# Looking for Worldview curriculum for teens



## PuritanCovenanter (Mar 15, 2006)

Any recommendations? The Elders want to teach a worldview series to the teens. Have any of you used any video series that would be appropriate for teens that teach on a Christian World View?


----------



## RamistThomist (Mar 15, 2006)

re video: how many videos are you considering per series? I have a few thoughts at 6 videos a series, but you might want something more.


----------



## PuritanCovenanter (Mar 15, 2006)

It doesn't matter right now. I am looking for recommendations. Six would be fine.


----------



## RamistThomist (Mar 15, 2006)

how basic are we talking?


----------



## PuritanCovenanter (Mar 15, 2006)

Jacob.... Did you ever get an instant messenger?

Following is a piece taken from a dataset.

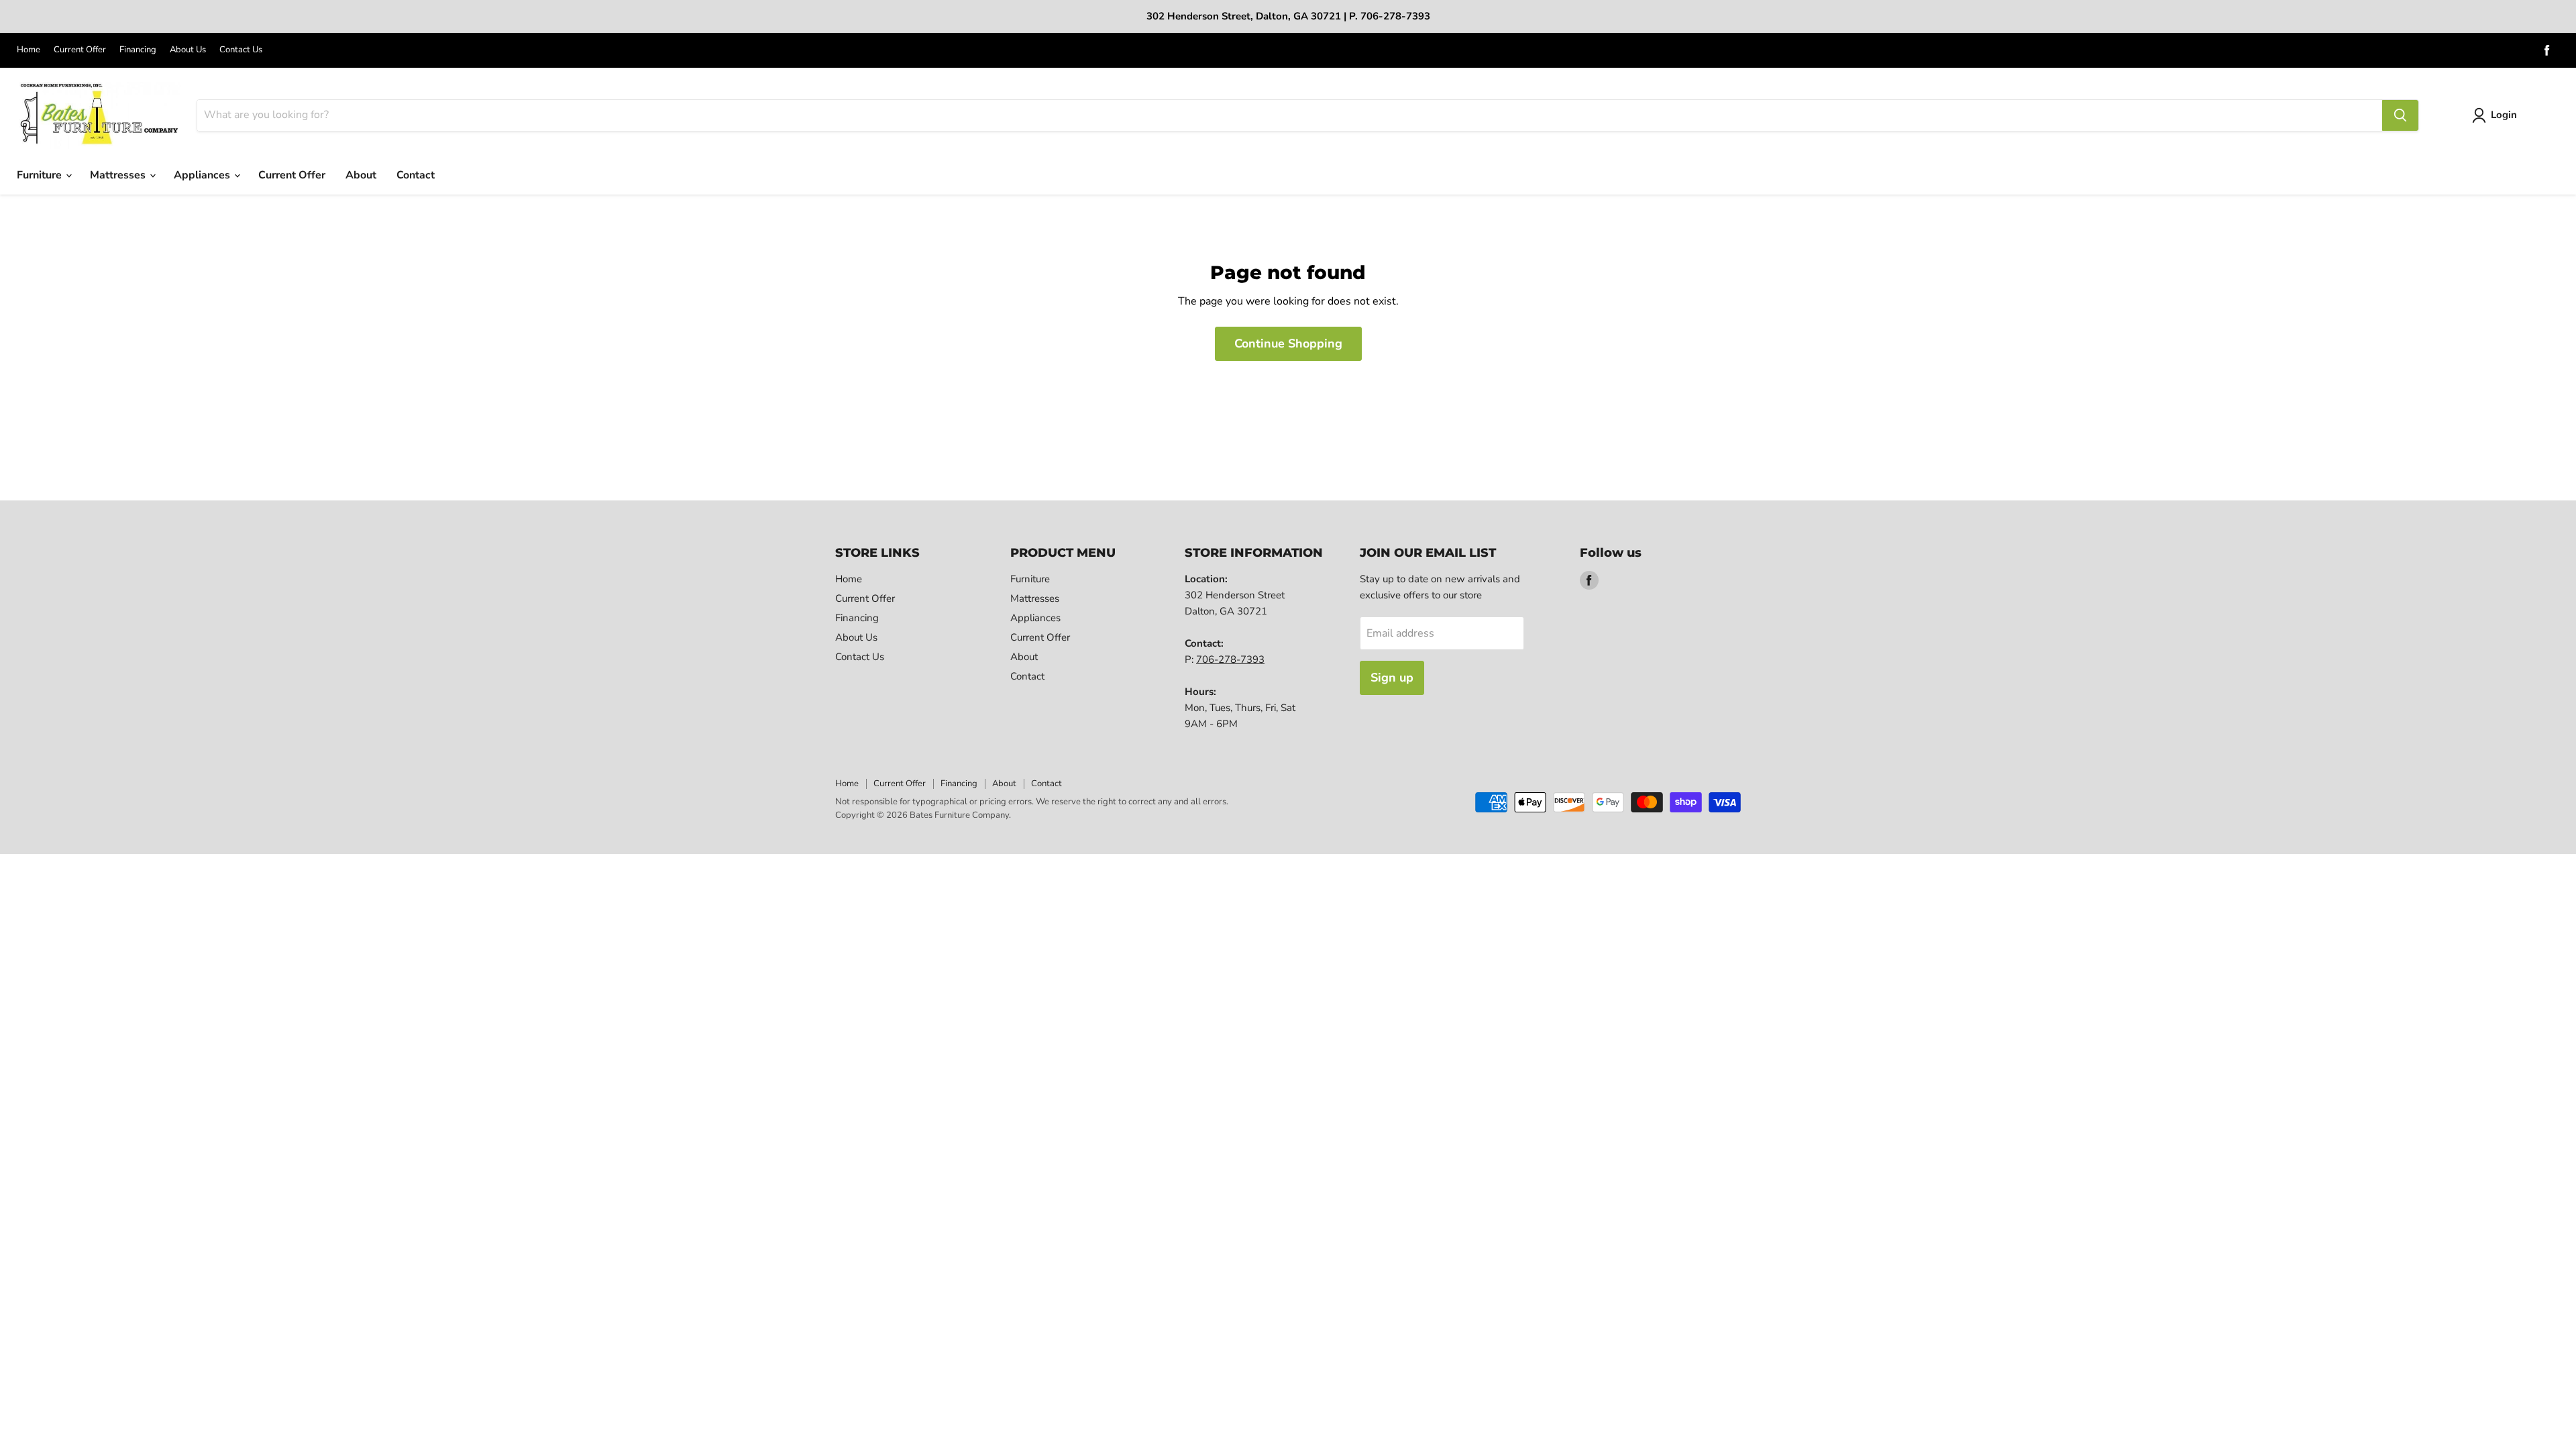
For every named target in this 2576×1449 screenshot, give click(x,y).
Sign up (1392, 677)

I wanted to challenge the kids with a little deeper stuff but I am not so sure they could follow as deeply as I would desire. But my kids sure can handle thinking a little deeper. I think we are to whimpy with the kids now days.


----------



## RamistThomist (Mar 15, 2006)

> _Originally posted by puritancovenanter_
> Jacob.... Did you ever get an instant messenger?
> 
> I wanted to challenge the kids with a little deeper stuff but I am not so sure they could follow as deeply as I would desire. But my kids sure can handle thinking a little deeper. I think we are to whimpy with the kids now days.



I do have instant messenger but I never get on it. Carpal tunnel syndrome. It hurts when I type. I am a ferocious emailer, though. I will get back to you on the stuff.


----------



## RamistThomist (Mar 15, 2006)

I have found this helpful.
http://www.americanvision.org/proddetail.asp?prod=DVD-BTDF

I have watched several of htem and was impressed and edified. One of them is quite cerebral but the other's aren't too heady. But I will also think of other resources that come at it from a different angle.


----------



## WrittenFromUtopia (Mar 16, 2006)

_The Universe Next Door_ by Sire would be a good intro-level book to go through, although I find it EXTREMELY basic.


----------



## crhoades (Mar 16, 2006)

Ditto to Jacob's recommendation of the Bahnsen videos. Add to that Schaeffer's How Should We Then Live Videos http://www.americanvision.org/proddetail.asp?prod=DVD-HSWTL
and they will be on their way into worldview thinking land.


----------



## RamistThomist (Mar 16, 2006)

> _Originally posted by WrittenFromUtopia_
> _The Universe Next Door_ by Sire would be a good intro-level book to go through, although I find it EXTREMELY basic.



That's my thoughts as well. I was about to recommend it. Its main strength is that he defines (if too simply) what each worldview is about.


----------



## WrittenFromUtopia (Mar 16, 2006)

> _Originally posted by Draught Horse_
> 
> 
> > _Originally posted by WrittenFromUtopia_
> ...



It is almost a misrepresentation in some cases, which unfortunately, many Christian "philosophers" seem to be overcome with.


----------



## Scott (Mar 16, 2006)

If Martin is looking for material for high schoolers, The Universe Next Door will not be too basic. It may be too hard. It is an excellent resource, though. 

Sproul has a video series out called Choosing My Religion. I have heard it is good but I have not seen it myself.


----------